TASK DETAILS:
Write each line out exactly, from the one containing "This screenshot has width=888, height=500." through the final line of the data, and keep pictures out of the copy.

··· DATA IN THIS EXERCISE

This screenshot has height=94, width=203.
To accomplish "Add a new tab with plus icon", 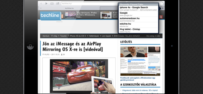I will (x=163, y=8).
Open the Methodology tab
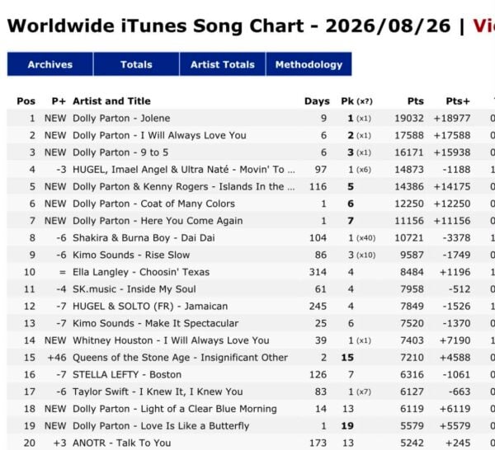This screenshot has width=495, height=450. (x=309, y=64)
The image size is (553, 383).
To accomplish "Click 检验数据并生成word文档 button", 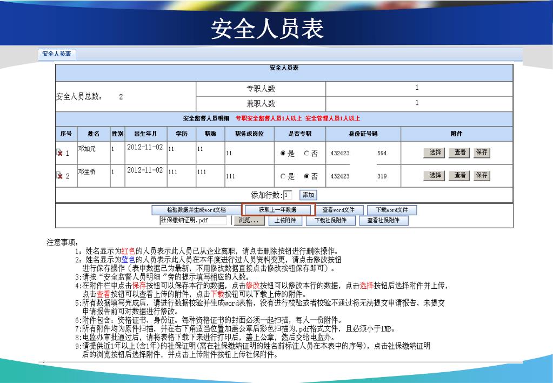I will click(196, 210).
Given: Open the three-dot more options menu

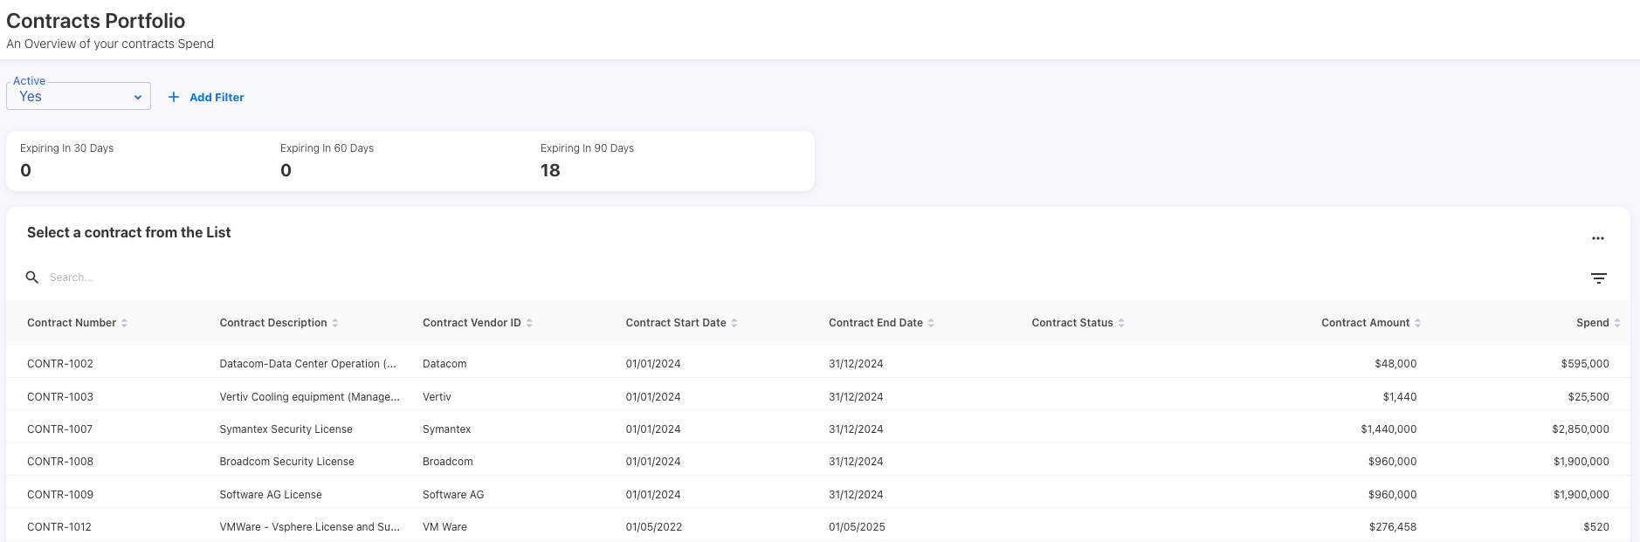Looking at the screenshot, I should (1597, 238).
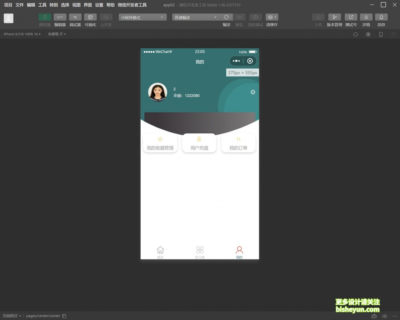Click the 编译 compile refresh icon
Screen dimensions: 400x320
(x=226, y=17)
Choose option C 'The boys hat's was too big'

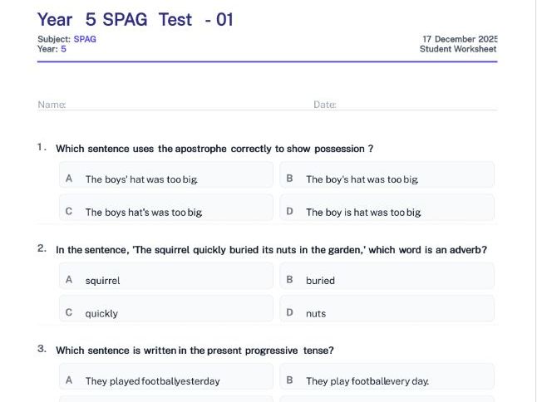[x=166, y=212]
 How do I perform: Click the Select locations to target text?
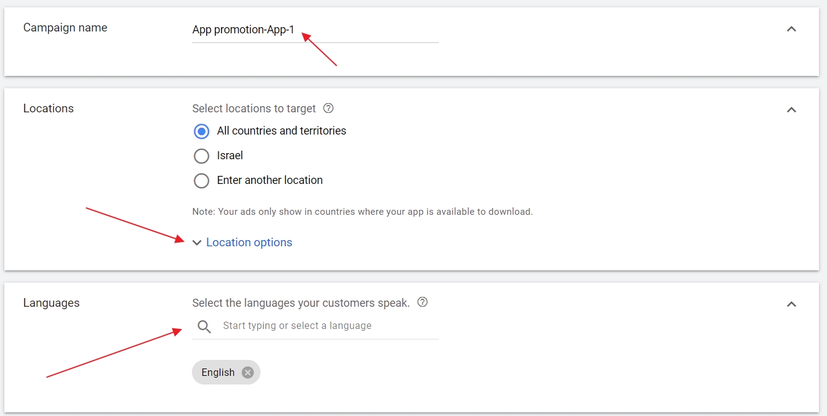click(x=254, y=109)
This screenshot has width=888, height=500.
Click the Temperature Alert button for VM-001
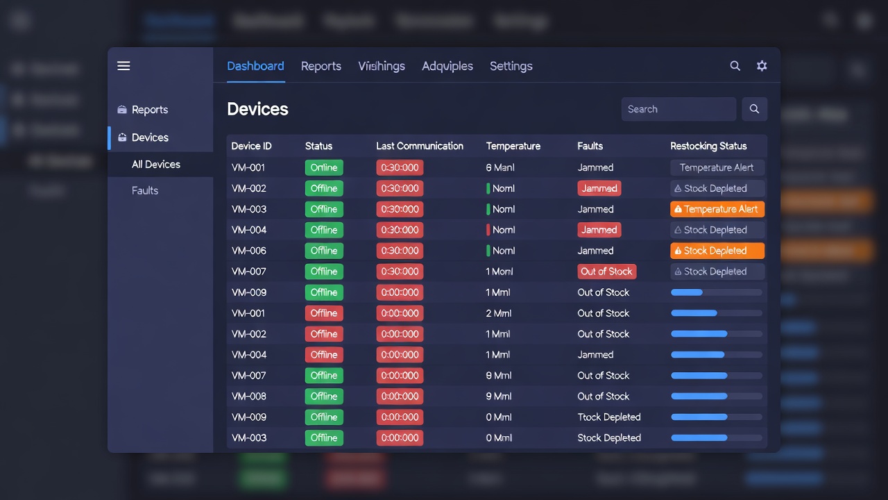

······

TASK OUTPUT:
This screenshot has width=888, height=500.
Click the Temperature Alert button for VM-001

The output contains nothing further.